Los que no fueron no se arrepintieron, y muchos de los que estuvimos ahí creímos durante algunos días que todo había sido un gran error, que Olavarría no tendría que haber sucedido nunca. Que el pogo más grande del mundo es una bomba de tiempo, un formato agotado. La murga desencantada que lleva siglos así: volviendo de Gualeguaychú , de Juníin, de Tandil o de Mendoza. Puteando por el barro, o el frío, o la resaca. Esta vez volvimos como sobrevivientes y testigos de una tragedia que inventaron personas que nunca estuvieron ahí. Se me ocurren diez, cien canciones de Los Redondos para ilustrar toda la gran farsa en la que estamos todos atrapados. Una trama perversa que nos tiene a nosotros como protagonistas, como víctimas bobas; y al Indio, psicohéroe, como nuestro verdugo.

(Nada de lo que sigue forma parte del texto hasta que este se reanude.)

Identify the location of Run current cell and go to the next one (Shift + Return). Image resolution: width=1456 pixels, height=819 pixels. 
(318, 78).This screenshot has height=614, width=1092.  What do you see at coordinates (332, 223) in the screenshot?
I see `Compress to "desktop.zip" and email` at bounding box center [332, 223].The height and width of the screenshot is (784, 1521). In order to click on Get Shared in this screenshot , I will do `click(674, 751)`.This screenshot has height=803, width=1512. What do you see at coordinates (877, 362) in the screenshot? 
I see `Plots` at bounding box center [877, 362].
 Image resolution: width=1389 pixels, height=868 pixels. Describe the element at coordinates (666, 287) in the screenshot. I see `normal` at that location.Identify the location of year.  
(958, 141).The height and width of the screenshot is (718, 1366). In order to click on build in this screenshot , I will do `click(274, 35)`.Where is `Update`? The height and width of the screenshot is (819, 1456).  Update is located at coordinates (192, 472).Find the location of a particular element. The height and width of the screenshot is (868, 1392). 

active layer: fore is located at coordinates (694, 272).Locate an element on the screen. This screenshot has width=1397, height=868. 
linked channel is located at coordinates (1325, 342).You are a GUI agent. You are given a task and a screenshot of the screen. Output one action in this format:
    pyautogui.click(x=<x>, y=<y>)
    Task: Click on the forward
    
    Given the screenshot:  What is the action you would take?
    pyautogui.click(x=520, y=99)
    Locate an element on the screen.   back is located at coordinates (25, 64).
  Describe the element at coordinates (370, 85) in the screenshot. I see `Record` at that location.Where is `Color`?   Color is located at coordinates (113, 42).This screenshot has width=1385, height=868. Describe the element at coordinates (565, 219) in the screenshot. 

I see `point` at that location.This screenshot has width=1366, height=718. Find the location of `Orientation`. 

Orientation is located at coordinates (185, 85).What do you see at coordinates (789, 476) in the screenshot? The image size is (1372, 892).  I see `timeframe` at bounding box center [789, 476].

Después de toda la manija, del fumar todo el odio social que embrutece y lastima, me puse a leer artículos periodísticos sobre la suspensión del recital de Los Redondos en Olavarría, en el 97, y me encontré hasta con una opinión de María Elena Walsh sobre aquella medida. “La prohibición es una actitud siniestra, y más aún cuando se levanta sobre una expresión cultural, cualquiera sea esta manifestación”, dijo la autora del Brujito de Gulubú. ¿Cuánto habremos cambiado en 20 años?

Hace poquito empezó a circular una carta de Solari, que escribió en medio de rumores y presagios oscuros, unos días antes del show, en la que dice algo así como: “¿Por qué ahora? Porque nunca es el mejor momento, la canallada no descansa”.

¿Y entonces? ¿Nos dejamos convencer por el discurso punitivo y disciplinador que desmoviliza, fragmenta, aisla voluntades? ¿Nos resignamos a creer que la solución es quedarnos pacientes en nuestras casas? ¿No será una forma de claudicar, de renunciar a nuestro derecho a celebrarnos, cantando las canciones bellas, oscuras y frenéticas que vienen marcando el pulso de nuestro paso por el mundo?

Son preguntas que me vengo haciendo desde antes del recital en Olavarría, y que resolví en un arrebato –y en absoluta libertad– postergar o desafiar. ¿Son sensatos los peligros que enfrentamos al ir? Habrá que inventar nuevas formas de resistencia y de cuidado, porque sabemos que la fiesta ricotera es –desde hace mucho tiempo–, en esta tierra, que es una herida, un fenómeno social y cultural que reviste mucha más politicidad de la que se quiere admitir. Todo el asunto sigue estando en nuestras manos. Personalmente, de toda esta alucineta me queda una sola certeza, y es que mi hermano no lo soñó, estuvo ahí, y aprendió que ciertos fuegos no se encienden frotando dos palitos.